- **What is being asked**:
Going from the top of the data below, give again each line through the one containing "Zaakceptuj wszystkie (179, 2537)", both ends kept.
Start of Input data
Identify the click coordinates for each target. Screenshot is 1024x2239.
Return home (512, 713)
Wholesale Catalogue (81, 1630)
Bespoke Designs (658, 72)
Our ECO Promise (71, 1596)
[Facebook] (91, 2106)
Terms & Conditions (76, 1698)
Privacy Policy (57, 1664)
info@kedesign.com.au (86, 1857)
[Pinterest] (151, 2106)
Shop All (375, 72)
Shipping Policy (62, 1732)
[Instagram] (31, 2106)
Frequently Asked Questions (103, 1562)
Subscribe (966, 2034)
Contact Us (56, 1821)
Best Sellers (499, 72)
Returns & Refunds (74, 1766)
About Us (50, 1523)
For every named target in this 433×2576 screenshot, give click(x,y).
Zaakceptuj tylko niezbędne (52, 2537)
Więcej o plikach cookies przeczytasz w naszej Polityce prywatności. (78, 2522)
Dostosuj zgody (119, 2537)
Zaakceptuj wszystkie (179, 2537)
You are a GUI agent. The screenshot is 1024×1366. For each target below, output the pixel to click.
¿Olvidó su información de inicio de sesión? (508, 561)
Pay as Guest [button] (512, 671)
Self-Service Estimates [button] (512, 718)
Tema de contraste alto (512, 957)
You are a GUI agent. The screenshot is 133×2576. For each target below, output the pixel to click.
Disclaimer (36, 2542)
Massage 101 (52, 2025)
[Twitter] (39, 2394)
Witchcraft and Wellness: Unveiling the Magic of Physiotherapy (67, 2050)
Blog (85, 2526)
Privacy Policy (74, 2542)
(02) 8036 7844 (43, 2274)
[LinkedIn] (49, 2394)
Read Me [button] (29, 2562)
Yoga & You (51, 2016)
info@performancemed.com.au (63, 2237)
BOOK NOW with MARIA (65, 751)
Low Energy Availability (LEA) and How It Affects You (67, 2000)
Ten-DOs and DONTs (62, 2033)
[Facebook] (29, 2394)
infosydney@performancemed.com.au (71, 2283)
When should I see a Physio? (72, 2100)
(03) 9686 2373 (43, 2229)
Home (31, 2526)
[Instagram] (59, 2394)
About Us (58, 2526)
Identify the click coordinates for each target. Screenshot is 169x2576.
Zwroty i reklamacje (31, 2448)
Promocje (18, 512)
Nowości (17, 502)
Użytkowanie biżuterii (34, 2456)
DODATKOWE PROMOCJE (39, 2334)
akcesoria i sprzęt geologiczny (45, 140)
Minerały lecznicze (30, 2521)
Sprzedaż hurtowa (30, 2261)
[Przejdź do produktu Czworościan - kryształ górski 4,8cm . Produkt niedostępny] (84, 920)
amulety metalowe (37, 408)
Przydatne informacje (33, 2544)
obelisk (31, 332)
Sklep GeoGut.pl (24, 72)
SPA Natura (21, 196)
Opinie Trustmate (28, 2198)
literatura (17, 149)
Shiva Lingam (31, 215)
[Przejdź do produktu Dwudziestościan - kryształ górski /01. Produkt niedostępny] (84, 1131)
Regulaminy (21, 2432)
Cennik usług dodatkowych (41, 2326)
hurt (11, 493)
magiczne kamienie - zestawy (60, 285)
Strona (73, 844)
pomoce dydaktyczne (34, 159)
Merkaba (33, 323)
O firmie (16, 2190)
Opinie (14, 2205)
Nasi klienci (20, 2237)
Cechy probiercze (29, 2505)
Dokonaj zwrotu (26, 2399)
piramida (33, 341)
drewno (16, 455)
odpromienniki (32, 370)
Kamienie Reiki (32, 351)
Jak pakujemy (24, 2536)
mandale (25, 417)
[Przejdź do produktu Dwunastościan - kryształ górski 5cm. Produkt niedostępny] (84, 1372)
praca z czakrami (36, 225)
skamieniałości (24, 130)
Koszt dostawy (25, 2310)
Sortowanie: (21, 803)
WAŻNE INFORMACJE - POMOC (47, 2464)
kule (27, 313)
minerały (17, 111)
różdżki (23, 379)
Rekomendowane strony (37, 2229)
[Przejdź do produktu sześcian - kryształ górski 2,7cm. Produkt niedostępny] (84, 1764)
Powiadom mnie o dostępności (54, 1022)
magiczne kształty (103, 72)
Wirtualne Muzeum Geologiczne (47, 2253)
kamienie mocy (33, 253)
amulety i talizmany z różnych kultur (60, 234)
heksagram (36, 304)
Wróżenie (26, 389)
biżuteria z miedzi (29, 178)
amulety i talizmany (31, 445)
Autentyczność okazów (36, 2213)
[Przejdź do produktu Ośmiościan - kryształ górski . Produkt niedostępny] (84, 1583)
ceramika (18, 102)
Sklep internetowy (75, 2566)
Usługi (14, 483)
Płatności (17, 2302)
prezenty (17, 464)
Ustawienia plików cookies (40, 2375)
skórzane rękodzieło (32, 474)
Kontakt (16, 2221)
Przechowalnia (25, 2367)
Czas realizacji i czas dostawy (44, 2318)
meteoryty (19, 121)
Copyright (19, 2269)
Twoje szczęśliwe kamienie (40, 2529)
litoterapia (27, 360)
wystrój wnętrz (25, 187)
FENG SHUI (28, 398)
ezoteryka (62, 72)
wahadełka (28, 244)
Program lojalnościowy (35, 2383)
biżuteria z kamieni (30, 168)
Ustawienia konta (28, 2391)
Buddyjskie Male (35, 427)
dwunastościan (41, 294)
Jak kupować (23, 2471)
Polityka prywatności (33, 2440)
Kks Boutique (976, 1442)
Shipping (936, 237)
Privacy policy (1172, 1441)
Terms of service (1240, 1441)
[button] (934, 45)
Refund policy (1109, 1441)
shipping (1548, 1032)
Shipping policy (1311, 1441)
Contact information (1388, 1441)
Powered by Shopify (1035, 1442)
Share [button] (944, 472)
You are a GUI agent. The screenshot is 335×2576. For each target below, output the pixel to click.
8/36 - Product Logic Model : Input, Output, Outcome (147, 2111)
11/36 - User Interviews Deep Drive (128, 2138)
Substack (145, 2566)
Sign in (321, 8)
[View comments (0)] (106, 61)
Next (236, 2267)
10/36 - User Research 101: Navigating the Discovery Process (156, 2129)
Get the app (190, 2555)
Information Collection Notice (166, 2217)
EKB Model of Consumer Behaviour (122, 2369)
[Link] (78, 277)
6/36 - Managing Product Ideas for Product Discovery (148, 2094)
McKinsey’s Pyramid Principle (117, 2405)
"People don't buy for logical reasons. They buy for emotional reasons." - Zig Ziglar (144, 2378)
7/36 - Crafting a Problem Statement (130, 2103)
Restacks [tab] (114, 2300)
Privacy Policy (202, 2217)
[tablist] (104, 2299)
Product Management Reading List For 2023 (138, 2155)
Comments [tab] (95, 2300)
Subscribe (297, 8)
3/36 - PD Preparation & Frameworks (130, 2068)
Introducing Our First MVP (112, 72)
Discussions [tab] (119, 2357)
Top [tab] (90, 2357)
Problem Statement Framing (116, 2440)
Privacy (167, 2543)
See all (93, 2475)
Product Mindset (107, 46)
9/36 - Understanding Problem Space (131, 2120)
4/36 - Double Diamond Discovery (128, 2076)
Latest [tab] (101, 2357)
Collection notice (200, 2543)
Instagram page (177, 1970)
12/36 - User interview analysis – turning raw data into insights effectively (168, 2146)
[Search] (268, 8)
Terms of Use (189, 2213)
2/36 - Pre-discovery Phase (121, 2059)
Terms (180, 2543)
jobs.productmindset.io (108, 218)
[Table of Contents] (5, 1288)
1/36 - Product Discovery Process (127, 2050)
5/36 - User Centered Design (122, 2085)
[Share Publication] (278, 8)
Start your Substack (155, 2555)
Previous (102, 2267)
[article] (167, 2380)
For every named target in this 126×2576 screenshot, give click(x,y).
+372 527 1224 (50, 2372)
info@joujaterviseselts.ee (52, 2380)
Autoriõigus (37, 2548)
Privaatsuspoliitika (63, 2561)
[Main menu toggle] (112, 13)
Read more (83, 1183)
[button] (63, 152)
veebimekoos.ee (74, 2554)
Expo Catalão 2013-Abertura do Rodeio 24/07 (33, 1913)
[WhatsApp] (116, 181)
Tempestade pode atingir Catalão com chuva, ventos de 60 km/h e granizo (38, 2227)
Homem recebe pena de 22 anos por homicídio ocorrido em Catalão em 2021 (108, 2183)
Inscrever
End of Input data
- **Result**:
Identify the click coordinates for each target. Screenshot is 1024x2239.
Return home (512, 713)
Wholesale Catalogue (81, 1630)
Bespoke Designs (658, 72)
Our ECO Promise (71, 1596)
[Facebook] (91, 2106)
Terms & Conditions (76, 1698)
Privacy Policy (57, 1664)
info@kedesign.com.au (86, 1857)
[Pinterest] (151, 2106)
Shop All (375, 72)
Shipping Policy (62, 1732)
[Instagram] (31, 2106)
Frequently Asked Questions (103, 1562)
Subscribe (966, 2034)
Contact Us (56, 1821)
Best Sellers (499, 72)
Returns & Refunds (74, 1766)
About Us (50, 1523)
For every named target in this 433×2576 screenshot, give click(x,y).
Zaakceptuj tylko niezbędne (52, 2537)
Więcej o plikach cookies przeczytasz w naszej Polityce prywatności. (78, 2522)
Dostosuj zgody (119, 2537)
Zaakceptuj wszystkie (179, 2537)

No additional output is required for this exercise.